In Matter of Rosasco, 31 Misc3d 1214(A), the Surrogate’s Court, New York County (Glen, S.). engaged in a thorough analysis of the theory of duress as it applied to Surrogate’s Court practice, and more particularly, the validity of a propounded will. Notably, in denying petitioner’s motion for summary judgment on this issue, the court relied on the distinction drawn between undue influence and duress as set forth in the Restatement [Third] Property: Wills and Other Donative Transfers, §8.3, as follows:

8.3(b). A donative transfer is pro-cured by undue influence if the wrongdoer exerted such influence over the donor that it overcame the donor’s free will and caused the donor to make a donative transfer that the donor would not otherwise have made.

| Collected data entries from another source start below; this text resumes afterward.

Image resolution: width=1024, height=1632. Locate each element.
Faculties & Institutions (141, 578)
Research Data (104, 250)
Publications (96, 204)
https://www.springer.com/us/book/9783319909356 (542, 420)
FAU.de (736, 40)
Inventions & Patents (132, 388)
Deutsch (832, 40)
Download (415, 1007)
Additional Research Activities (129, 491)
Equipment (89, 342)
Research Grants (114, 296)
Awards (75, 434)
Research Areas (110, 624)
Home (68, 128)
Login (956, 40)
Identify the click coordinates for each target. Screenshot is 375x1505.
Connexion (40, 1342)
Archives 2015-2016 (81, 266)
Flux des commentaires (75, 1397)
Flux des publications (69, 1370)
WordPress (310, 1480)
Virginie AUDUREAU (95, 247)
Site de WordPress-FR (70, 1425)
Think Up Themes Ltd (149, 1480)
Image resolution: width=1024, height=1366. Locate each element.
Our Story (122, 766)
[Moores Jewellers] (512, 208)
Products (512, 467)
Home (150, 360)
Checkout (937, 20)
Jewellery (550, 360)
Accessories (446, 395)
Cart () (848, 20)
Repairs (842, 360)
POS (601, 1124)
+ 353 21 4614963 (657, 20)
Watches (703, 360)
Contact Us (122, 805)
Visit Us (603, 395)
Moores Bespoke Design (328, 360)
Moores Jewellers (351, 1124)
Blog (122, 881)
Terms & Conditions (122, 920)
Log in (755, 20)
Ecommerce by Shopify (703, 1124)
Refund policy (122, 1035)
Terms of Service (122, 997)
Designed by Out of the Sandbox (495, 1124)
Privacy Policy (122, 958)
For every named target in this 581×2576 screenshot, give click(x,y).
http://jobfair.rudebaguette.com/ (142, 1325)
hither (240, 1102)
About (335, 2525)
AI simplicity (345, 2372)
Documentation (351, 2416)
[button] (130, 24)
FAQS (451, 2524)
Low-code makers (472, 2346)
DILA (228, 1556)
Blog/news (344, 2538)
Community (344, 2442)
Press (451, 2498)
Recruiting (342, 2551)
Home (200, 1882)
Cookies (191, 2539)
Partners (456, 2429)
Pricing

8.3(c). A donative transfer is procured by duress if the wrongdoer threatened to perform or did perform a wrongful act that coerced the donor into making a donative transfer that the donor would not otherwise have made.

Since that time, Surrogate’s Court decisions on the question of duress, though sporadic, have utilized the approach taken by the court in Rosasco and the Restatement [Third] Property in analyzing the issue. Recently, the opinions in In re Young, N.Y.L.J., March 22, 2017, at 22 (Sur. Ct. New York County), and In re Alini, N.Y.L.J., March 31, 2017, at 47 (Sur. Ct. Richmond County) have followed suit, each addressing the question of duress, but with differing results.

‘In re Young’

In Young, the Surrogate’s Court was confronted with a contested probate proceeding, in which the petitioner moved for summary judgment dismissing the objections to probate based on lack of testamentary capacity, undue influence, duress, fraud and revocation. The decedent died survived by two sisters, one of whom was the petitioner, and the other, who was the objectant, as well as four nieces and nephews. The decedent was an attorney, and the draftsman of the propounded instrument, which was one page in length. Pursuant to its terms, he left $1 million to a long-time friend, and the residuary estate to his nephew, the petitioner’s son.

Despite the scope of objections raised to probate, the court noted that the gravamen of the objectant’s challenge to the will related to the alleged conduct of the decedent’s long-time friend, legatee under the instrument, in procuring its execution and inhibiting its revocation. To this extent, the court found that the petitioner had met her initial burden of demonstrating that the instrument was a natural will, and importantly, that the decedent was in control of his life, and continued to live independently for years after executing the instrument, even after being diagnosed with leukemia. Indeed, the record reflected that on the date the will was signed, the decedent, alone, orchestrated its execution, and thereafter, arranged for its safekeeping.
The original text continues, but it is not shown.